Della concezione diffusa ed un po' triste, che tante tradizioni si siano perse e che i bimbi siano tecnologizzati, quindi volti necessariamente a giochi complessi, hanno fatto le spese anche le filastrocche: le insegniamo poco, anche nella scuola materna, rispetto ad altri popoli, sia latino-americani per esempio sia del Nord Europa, e dopo è inutile lamentarci della sordità poetica e musicale (dei nostri figli, ma anche e soprattutto nostra). Ma non bisogna perdere la speranza: anche se dopo il grande Gianni Rodari e qualche tentativo interessante più recente, per esempio di Roberto Piumini, c'è francamente stato poco spazio per questo genere di semi-improvvisazioni poetiche, questo libro di Gioconda Ciaglia, “Il mondo incantato delle filastrocche”, edizioni Anthurium, dimostra che non solo ci sono mamme e maestre che ancora giocano con le parole, a beneficio dei propri figli ed alunni, ma che certe tradizioni sono ancora ben vive per fortuna.
Devo dire che il piacere con cui si sfoglia questa raccolta (la prima parte comprende filastrocche dell'autrice, mentre la seconda parte raccoglie brani della tradizione) si combina facilmente con la sensazione di semplicità dell'impaginazione e dell'idea: è l'aspetto più interessante del libro, perché richiede al lettore (piccolo o grande) di schierarsi, di recitare le filastrocche presenti, di arricchirle con disegni spontanei, come quelli riportati tra le pagine, e di inventare, che forse di tutte le nostre qualità creative umane è la più importante.
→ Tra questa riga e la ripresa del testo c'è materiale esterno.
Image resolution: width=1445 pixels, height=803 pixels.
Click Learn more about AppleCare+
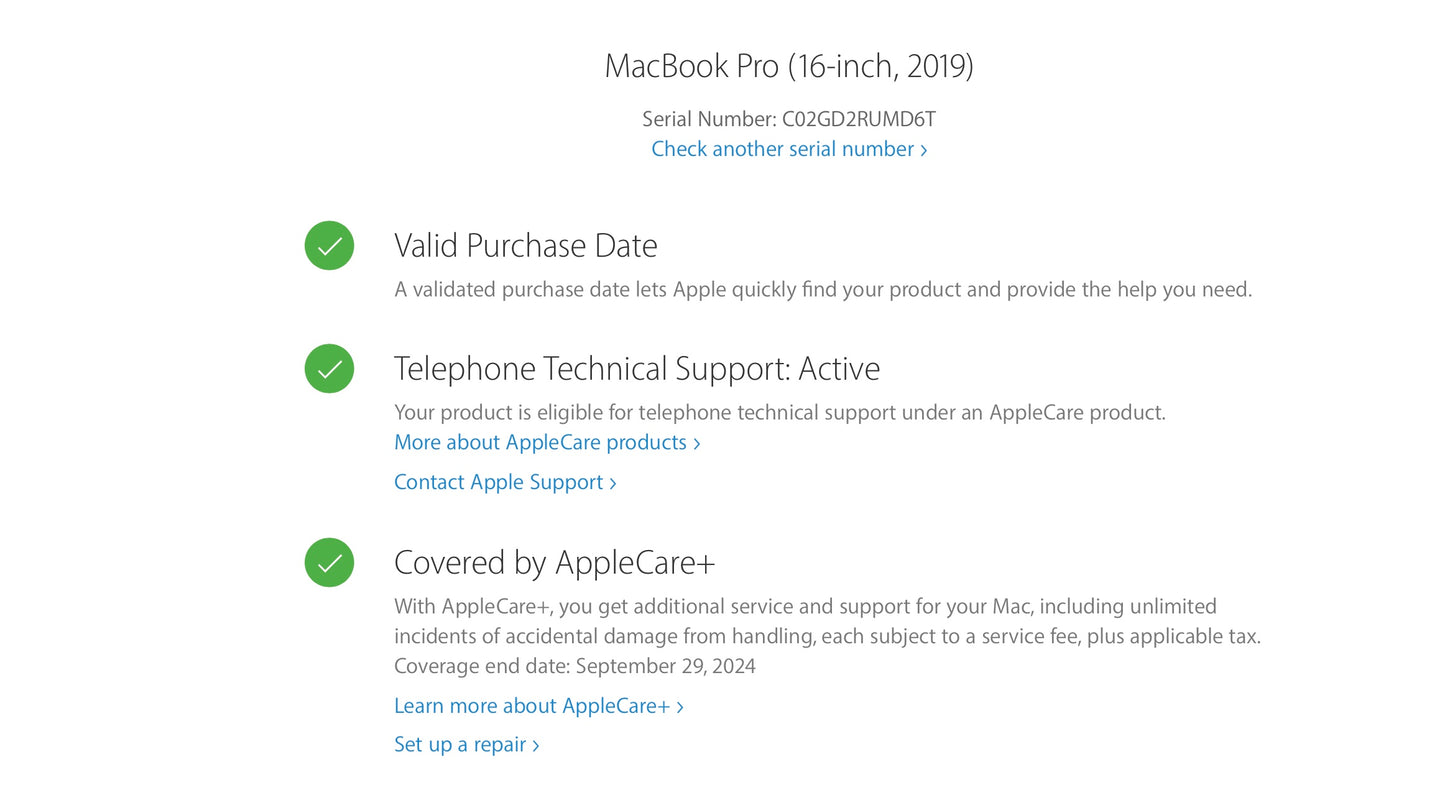pos(532,706)
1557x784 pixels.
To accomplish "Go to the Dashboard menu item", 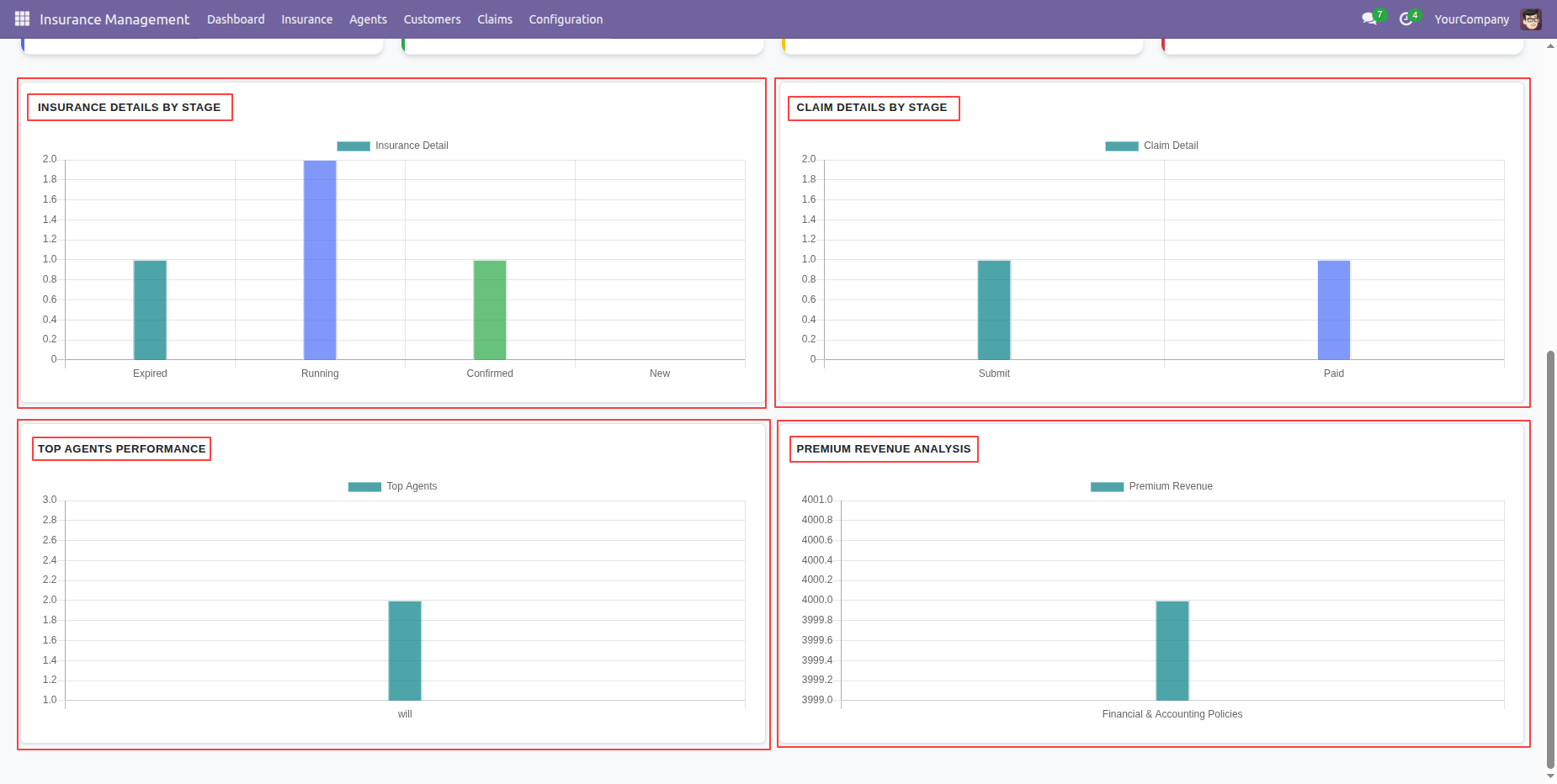I will click(236, 19).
Siamo in buona compagnia: mentre c'è chi si addormenta al suono di una ninna nanna, e magari sogna di viaggiare a cavallo del mondo, dove Brasile e Siberia sono solo le diverse facce di un cuscino, scorrono grilli salterelli, boschi incantati e castelli stregati. Intanto l'anno passa e dalle maschere di Carnevale si giunge fino al Natale sgranando un mese dopo l'altro, ma c'è anche il molto realistico scolaro sbadato, in cui riesco facilmente ad identificarmi (per Babbo Natale mi manca la barba), che porta il libro ed il quaderno per la materia sbagliata, e non trova lo zaino, la matita, ecc. ecc. (completare a piacere).
Ecco: lo sforzo che si richiede da parte nostra non è quello di accettare questi fatti della fantasia per veri: mi piace di questo libro la tendenza di mostrare il progresso possibile, di invitare a misurarsi, di riempire i puntini di sospensione di nuove storie, nuovi personaggi e nel complesso, di una musica diversa, che si intoni alla personalità nostra e dei bimbi che abbiamo intorno.